The core idea of VGPO is very intuitive: if the first step is wrong, no amount of reasoning later can save it.

Therefore, VGPO introduces a “Visual Gate.” Before generating a reasoning chain, the model first generates multiple perception trajectories and uses the aforementioned SynVRs to evaluate their quality. Only high-quality perception results are allowed through the “gate” and into the subsequent reasoning generation stage. If all perception results are poor, the model will try regenerating until it is satisfied.

Experimental Results: The Comeback of a 7B Model

To train CogFlow, the research team also built a new dataset called MathCog, containing 120K high-quality samples with fine-grained perception-reasoning alignment annotations.

Experimental results on multiple mainstream benchmarks such as FlowVerse, MathVerse, and MathVista show that CogFlow achieves significant performance gains.

From the table above, we can see that:

CogFlow-7B comprehensively outperforms open-source models of the same scale on multiple leaderboards, such as Qwen-VL-Chat and InternLM-XC2.
Surprisingly, on highly challenging benchmarks such as FlowVerse and MathVerse, the 7B-parameter CogFlow even beats closed-source large models like GPT-4V and Gemini-Pro.
In particular, CogFlow’s advantage is especially pronounced on Vision Intensive sub-tasks, directly demonstrating the effectiveness of its perception enhancement and knowledge internalization mechanisms.

Conclusion

CogFlow’s success proves that in multimodal reasoning tasks, simply “brute-forcing it” by scaling up parameters and data is not the only path.
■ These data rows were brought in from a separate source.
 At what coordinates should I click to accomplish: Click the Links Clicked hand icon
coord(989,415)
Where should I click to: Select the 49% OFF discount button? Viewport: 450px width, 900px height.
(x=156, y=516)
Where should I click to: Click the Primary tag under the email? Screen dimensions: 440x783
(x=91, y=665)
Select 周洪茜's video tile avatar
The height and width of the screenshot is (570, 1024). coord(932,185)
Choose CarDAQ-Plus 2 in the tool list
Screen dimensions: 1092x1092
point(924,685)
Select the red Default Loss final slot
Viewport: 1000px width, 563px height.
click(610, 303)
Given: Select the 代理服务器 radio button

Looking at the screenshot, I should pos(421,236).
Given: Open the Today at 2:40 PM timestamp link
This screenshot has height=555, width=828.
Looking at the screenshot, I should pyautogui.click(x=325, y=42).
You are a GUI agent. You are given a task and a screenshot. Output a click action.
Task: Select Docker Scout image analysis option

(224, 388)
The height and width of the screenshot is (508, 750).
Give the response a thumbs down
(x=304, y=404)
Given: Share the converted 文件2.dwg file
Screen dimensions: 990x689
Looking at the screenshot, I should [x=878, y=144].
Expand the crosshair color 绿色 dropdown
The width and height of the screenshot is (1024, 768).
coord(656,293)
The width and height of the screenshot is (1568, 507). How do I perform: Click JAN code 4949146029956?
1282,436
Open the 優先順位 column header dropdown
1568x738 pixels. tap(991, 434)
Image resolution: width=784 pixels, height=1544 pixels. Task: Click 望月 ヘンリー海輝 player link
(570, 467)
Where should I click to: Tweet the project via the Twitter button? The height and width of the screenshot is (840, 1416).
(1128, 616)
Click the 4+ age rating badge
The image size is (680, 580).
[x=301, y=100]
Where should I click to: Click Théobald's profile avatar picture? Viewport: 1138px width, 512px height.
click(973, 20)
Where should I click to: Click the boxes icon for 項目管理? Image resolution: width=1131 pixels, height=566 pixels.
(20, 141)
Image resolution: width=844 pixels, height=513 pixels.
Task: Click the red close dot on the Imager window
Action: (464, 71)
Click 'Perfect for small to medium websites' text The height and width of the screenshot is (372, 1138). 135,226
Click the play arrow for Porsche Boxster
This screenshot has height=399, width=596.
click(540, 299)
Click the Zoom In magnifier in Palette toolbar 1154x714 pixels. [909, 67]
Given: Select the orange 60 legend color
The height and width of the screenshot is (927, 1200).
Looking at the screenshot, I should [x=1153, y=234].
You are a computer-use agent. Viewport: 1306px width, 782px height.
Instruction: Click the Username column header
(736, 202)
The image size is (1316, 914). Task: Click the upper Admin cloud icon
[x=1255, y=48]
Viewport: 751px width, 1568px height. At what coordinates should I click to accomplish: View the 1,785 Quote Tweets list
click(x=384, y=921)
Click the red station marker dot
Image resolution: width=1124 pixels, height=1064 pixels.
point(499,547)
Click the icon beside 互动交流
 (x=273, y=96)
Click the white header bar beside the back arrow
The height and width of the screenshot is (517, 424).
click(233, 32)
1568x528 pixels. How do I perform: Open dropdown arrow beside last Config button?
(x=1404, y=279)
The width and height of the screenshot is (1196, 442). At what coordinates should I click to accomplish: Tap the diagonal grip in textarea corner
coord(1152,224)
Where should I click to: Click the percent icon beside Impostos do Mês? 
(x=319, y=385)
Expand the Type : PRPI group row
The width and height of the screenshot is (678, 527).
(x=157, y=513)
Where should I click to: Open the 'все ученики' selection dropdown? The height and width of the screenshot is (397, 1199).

By drawing on the achievements of cognitive science, explicitly modeling the hierarchical structure of “perception-internalization-reasoning,” and using reinforcement learning (RL) to finely align each stage, even small models can show astonishing breakout performance on complex visual mathematical reasoning tasks.

This work not only addresses the long-standing problem of “reasoning drift,” but also offers a new direction for future MLLMs to develop toward more rigorous and more interpretable logical reasoning.